* **WORK INSTRUCTIONS**:
Express the rows that run from the line containing "Viewport: 1321px width, 721px" through the line containing "will [70, 289]." as a two-column CSV with the headers request and answer. Give one line per request, putting the request text and its answer each in a single quoted field with any line breaks changed to spaces.

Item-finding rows
>>
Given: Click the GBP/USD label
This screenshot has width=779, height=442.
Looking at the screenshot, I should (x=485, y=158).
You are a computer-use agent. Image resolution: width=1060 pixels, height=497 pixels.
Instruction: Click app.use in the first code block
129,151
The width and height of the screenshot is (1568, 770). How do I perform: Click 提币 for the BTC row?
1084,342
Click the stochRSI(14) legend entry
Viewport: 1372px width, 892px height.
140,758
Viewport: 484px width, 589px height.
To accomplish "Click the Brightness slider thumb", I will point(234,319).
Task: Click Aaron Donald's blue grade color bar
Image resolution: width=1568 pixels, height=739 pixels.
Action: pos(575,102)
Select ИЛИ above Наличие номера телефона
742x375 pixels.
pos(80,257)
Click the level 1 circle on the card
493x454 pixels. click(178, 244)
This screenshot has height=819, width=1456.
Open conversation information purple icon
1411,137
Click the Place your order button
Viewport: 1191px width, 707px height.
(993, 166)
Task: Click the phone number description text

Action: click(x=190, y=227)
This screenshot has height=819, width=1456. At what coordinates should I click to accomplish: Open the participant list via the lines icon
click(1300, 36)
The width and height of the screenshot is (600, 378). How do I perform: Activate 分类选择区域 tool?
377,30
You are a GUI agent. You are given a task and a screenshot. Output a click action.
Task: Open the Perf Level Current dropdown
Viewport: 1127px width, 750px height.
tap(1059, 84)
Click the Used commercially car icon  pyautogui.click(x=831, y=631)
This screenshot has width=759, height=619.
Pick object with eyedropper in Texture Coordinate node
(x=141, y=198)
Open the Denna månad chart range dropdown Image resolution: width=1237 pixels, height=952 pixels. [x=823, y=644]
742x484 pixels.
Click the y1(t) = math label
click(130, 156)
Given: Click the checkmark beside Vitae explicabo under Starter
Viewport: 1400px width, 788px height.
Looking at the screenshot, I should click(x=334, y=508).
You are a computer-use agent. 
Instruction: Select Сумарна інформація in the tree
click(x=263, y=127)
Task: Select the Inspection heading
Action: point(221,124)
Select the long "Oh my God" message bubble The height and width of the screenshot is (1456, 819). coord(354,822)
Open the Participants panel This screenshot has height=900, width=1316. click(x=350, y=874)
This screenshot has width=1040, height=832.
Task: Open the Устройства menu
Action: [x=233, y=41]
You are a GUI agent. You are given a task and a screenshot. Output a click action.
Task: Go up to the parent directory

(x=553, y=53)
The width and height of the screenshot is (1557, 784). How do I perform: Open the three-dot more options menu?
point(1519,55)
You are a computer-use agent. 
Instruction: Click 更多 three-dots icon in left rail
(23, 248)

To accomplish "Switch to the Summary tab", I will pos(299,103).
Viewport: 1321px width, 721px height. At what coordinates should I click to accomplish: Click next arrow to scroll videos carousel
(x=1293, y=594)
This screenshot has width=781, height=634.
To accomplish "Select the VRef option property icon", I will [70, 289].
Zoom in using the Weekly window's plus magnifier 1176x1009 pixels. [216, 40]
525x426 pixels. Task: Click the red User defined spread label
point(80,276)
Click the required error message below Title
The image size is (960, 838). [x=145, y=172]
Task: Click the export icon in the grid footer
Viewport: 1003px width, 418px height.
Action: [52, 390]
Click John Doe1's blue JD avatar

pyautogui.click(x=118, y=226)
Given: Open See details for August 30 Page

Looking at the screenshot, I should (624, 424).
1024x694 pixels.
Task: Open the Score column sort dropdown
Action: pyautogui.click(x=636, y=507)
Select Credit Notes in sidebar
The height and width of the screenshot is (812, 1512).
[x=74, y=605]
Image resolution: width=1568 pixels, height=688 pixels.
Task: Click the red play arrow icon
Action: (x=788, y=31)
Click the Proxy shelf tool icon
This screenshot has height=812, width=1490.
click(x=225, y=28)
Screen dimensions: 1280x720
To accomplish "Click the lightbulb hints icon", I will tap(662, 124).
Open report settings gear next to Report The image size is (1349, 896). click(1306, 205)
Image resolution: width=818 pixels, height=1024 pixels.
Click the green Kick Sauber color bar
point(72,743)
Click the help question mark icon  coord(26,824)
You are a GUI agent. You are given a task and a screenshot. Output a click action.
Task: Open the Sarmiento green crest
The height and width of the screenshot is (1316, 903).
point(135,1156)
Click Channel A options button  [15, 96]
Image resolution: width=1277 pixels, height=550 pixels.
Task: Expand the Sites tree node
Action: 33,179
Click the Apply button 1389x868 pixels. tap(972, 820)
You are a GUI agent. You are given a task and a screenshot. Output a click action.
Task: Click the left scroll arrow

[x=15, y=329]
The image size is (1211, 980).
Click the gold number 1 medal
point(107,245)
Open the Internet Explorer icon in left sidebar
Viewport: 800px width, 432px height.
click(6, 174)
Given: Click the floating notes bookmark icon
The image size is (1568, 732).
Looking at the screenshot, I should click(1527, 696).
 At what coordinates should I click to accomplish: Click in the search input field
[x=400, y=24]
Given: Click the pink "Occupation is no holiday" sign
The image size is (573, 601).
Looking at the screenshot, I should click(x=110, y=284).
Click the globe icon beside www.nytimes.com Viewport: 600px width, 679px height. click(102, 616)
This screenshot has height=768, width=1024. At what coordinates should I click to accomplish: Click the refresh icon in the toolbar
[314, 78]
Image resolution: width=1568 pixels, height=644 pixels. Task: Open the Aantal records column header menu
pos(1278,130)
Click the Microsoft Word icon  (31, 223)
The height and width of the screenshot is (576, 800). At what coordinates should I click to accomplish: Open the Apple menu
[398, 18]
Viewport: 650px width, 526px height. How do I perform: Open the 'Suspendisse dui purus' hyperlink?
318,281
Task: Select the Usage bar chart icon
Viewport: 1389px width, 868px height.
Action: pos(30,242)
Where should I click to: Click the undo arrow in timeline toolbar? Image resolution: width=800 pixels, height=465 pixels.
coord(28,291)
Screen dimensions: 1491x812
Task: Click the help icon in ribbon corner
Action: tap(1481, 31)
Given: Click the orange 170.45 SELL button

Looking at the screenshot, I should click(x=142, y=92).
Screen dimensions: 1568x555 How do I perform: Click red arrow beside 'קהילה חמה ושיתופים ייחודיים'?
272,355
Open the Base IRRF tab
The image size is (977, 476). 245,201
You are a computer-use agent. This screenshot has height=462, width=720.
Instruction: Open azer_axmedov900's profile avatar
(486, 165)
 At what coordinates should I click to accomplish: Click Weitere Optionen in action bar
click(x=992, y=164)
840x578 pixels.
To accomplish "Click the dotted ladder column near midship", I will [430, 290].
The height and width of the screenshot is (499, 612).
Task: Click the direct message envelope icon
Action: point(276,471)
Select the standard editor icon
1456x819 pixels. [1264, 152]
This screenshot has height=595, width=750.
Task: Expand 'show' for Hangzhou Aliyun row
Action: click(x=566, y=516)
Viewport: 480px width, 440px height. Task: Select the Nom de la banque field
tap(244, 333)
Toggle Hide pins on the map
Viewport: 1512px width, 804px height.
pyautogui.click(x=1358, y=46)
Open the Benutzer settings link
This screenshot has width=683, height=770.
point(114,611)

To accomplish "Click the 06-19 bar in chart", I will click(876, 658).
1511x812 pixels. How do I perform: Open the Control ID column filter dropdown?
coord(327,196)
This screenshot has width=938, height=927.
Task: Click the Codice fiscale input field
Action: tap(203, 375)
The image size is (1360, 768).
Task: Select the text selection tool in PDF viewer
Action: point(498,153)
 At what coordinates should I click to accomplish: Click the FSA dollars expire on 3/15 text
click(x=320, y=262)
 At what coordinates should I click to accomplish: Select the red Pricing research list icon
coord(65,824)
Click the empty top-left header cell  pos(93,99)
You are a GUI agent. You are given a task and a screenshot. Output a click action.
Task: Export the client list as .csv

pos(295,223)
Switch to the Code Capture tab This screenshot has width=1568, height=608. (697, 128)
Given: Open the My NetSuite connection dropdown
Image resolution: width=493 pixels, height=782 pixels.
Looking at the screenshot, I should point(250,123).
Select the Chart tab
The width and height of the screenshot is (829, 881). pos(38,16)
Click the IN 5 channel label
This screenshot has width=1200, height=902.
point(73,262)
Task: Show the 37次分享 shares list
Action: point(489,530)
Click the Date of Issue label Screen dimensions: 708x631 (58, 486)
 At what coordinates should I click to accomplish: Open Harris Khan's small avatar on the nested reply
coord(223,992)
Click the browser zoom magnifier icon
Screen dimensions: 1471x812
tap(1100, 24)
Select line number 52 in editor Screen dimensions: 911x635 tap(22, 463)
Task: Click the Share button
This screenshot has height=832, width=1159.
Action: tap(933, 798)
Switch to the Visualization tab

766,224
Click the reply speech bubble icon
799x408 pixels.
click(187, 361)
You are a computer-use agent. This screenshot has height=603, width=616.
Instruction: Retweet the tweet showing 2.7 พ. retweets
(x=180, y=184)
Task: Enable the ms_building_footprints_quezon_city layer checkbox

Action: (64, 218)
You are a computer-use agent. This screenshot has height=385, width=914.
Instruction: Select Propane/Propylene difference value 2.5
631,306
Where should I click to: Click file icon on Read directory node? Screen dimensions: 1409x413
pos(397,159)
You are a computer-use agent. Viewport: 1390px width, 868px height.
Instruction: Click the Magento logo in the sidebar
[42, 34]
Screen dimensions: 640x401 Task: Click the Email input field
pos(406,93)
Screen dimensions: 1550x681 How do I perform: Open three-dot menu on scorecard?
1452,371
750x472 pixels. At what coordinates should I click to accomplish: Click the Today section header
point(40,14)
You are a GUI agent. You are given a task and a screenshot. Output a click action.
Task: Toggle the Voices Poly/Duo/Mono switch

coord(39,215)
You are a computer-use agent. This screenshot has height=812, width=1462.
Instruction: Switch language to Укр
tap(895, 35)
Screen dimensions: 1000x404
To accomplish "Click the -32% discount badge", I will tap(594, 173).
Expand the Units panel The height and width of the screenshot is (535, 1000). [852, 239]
<<
* **FINAL RESULT**:
request,answer
"Viewport: 1321px width, 721px height. At what coordinates should I click to accomplish: Click next arrow to scroll videos carousel","(x=1293, y=594)"
"This screenshot has width=781, height=634. To accomplish ""Select the VRef option property icon"",","I will [70, 289]."